Screenshot grounding data
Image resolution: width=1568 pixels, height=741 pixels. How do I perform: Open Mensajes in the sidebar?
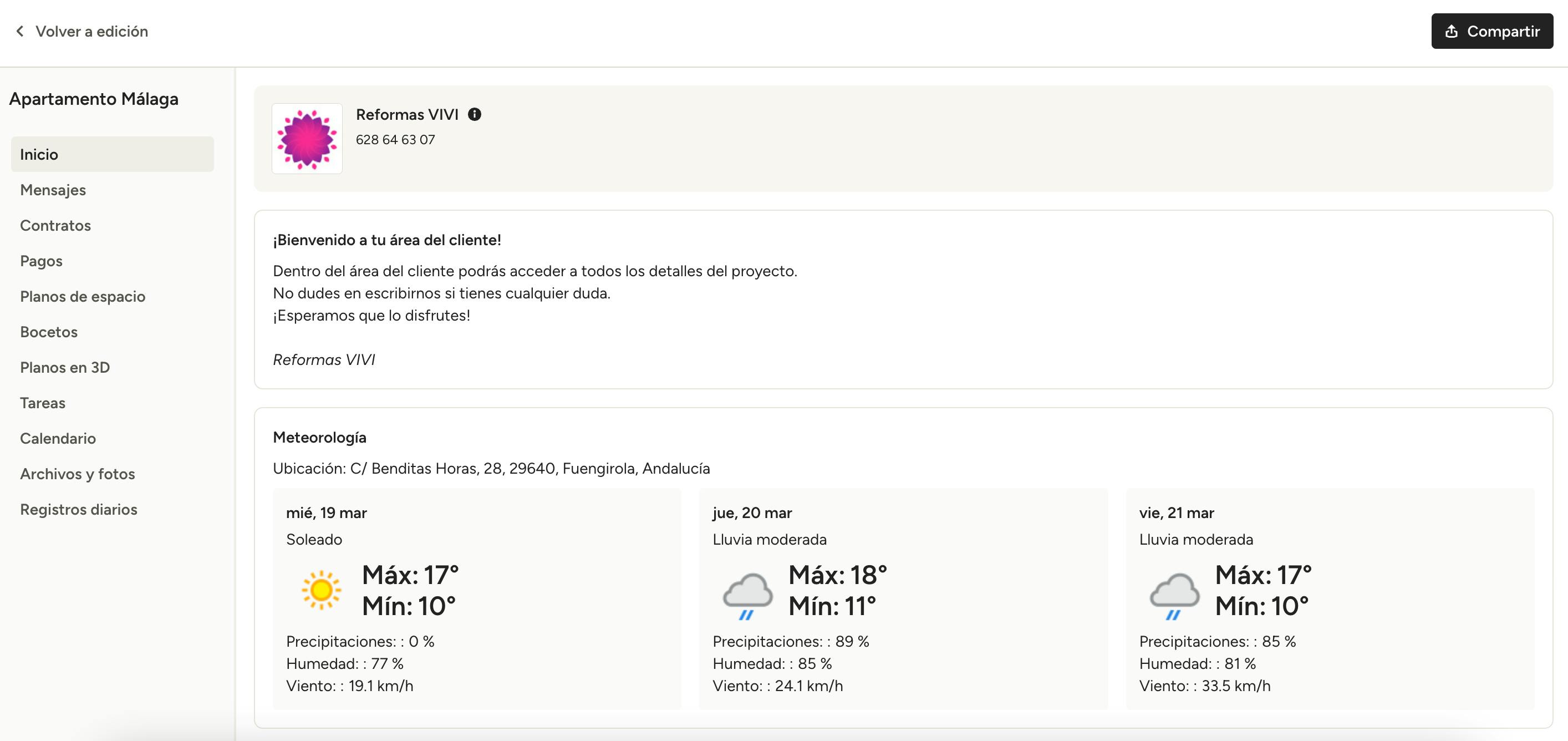coord(53,190)
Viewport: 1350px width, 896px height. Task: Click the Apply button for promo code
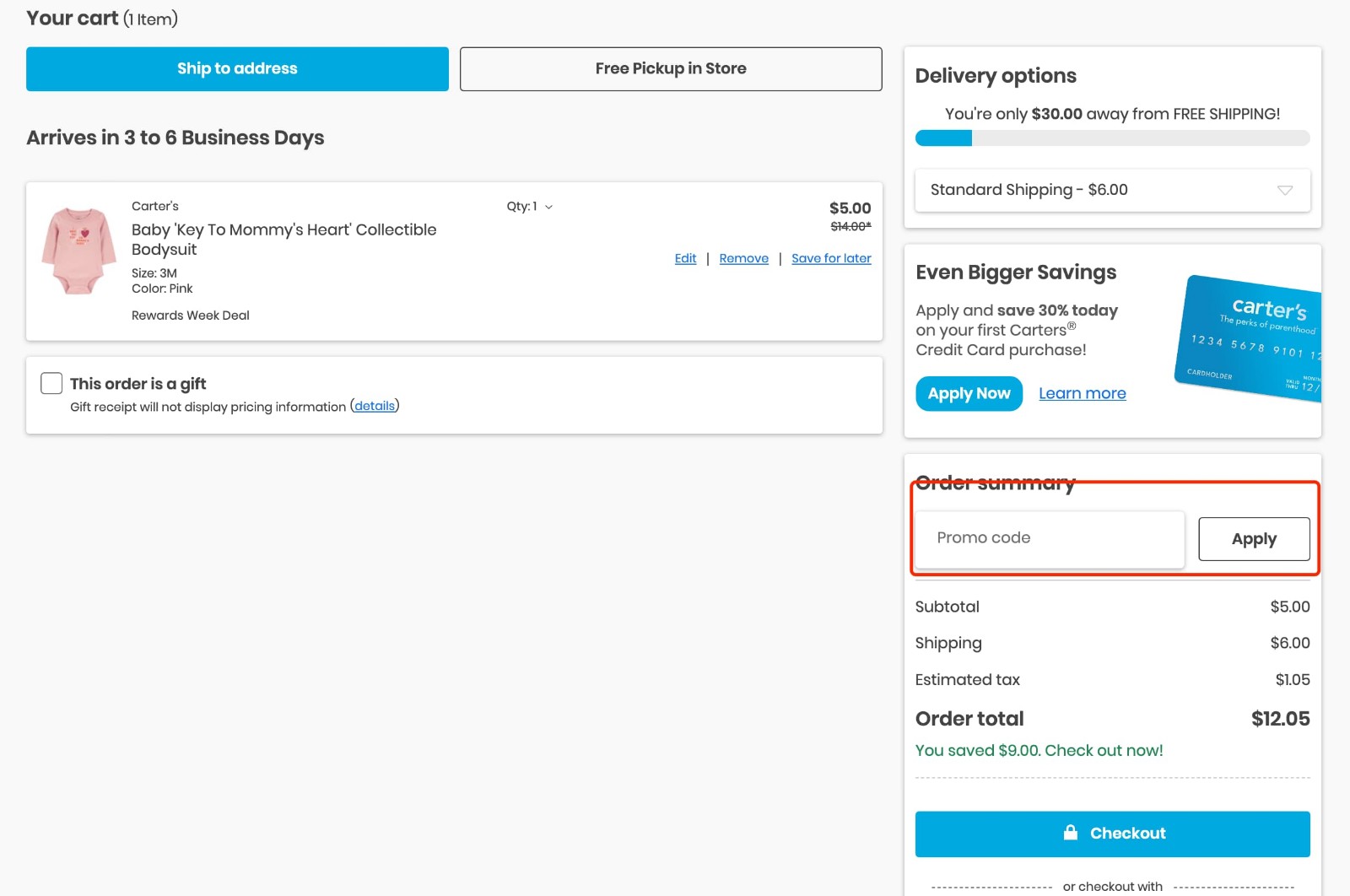tap(1254, 538)
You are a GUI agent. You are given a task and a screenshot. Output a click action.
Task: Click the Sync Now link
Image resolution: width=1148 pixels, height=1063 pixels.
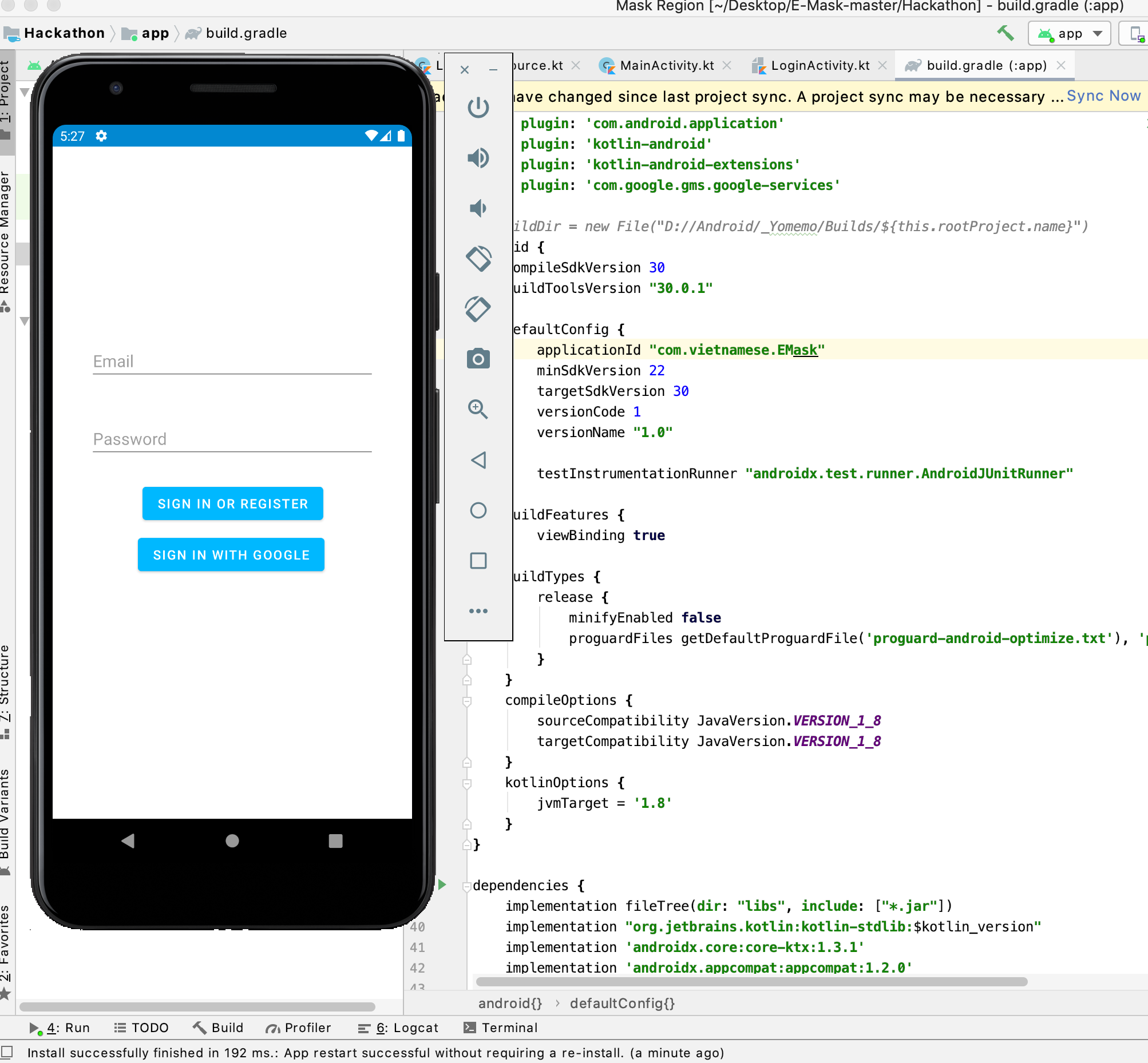[x=1103, y=96]
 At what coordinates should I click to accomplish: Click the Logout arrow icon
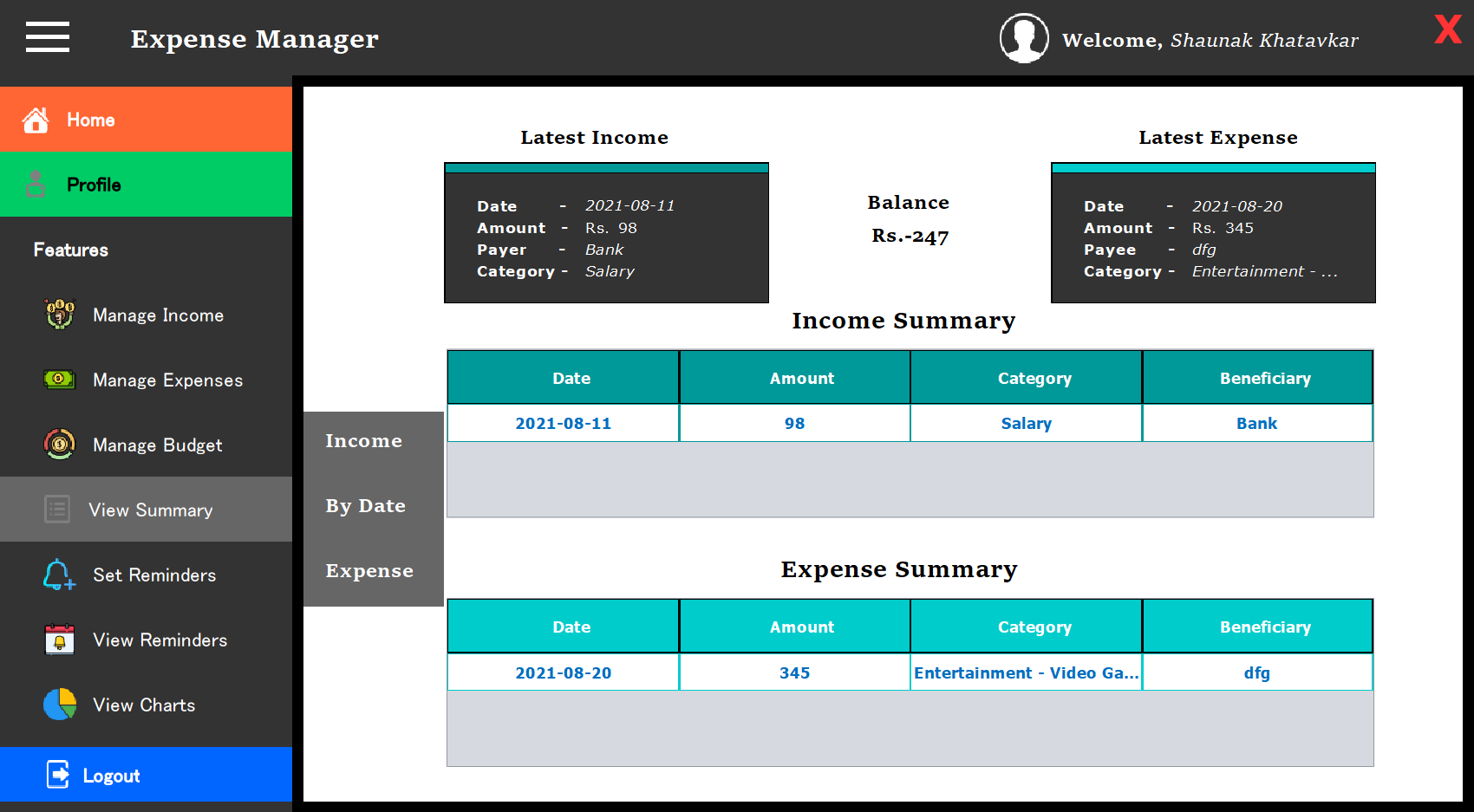click(x=57, y=775)
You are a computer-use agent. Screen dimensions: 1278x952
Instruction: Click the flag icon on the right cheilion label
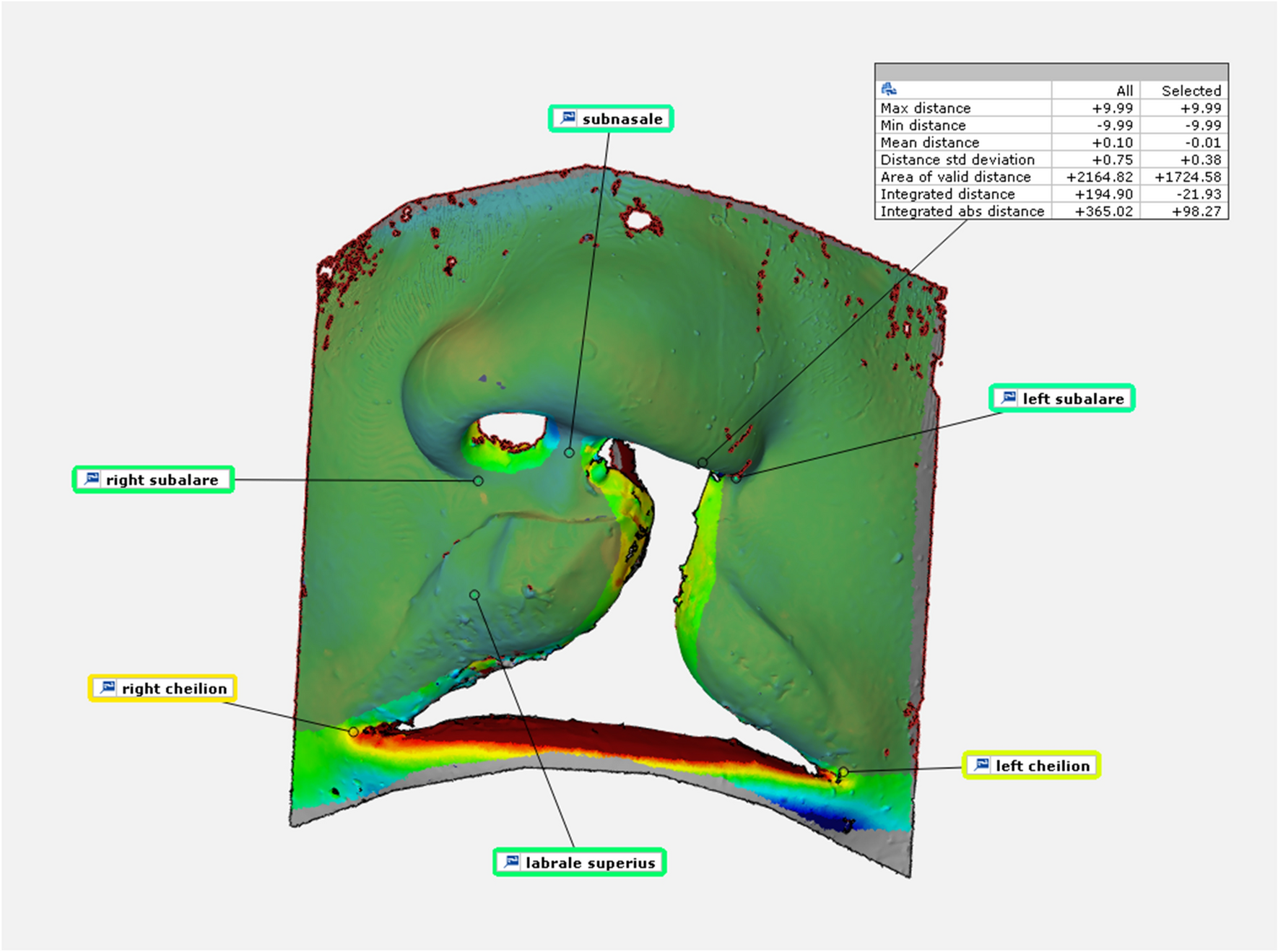107,688
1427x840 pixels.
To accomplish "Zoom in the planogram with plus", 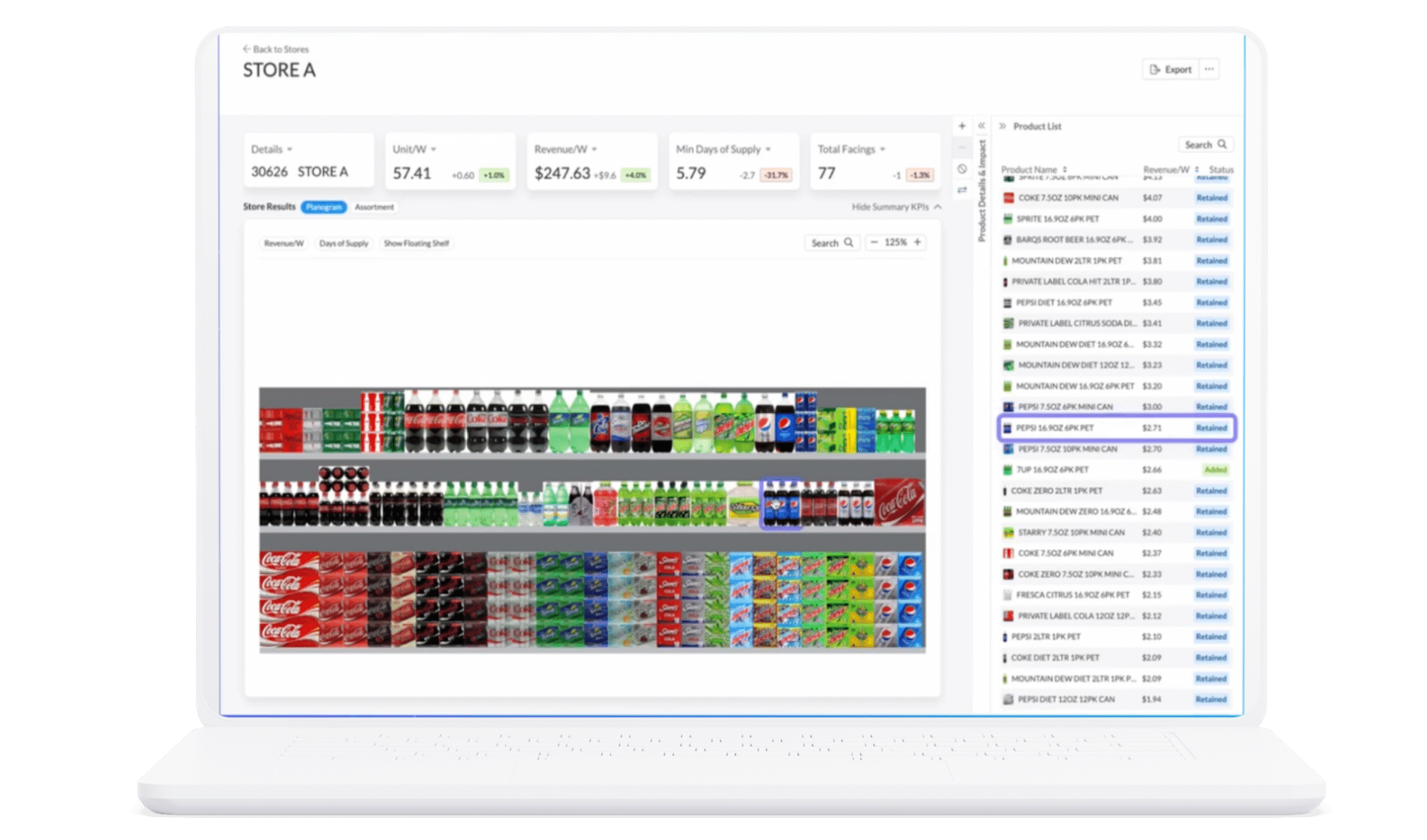I will click(x=918, y=243).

Work required:
Among the lines above, find those with the string "agent" and copy them.

Response to this exercise:
You are a GUI agent. You are given a task and a screenshot. Output a click action.
You are a computer-use agent. Screen dimensions: 1278x952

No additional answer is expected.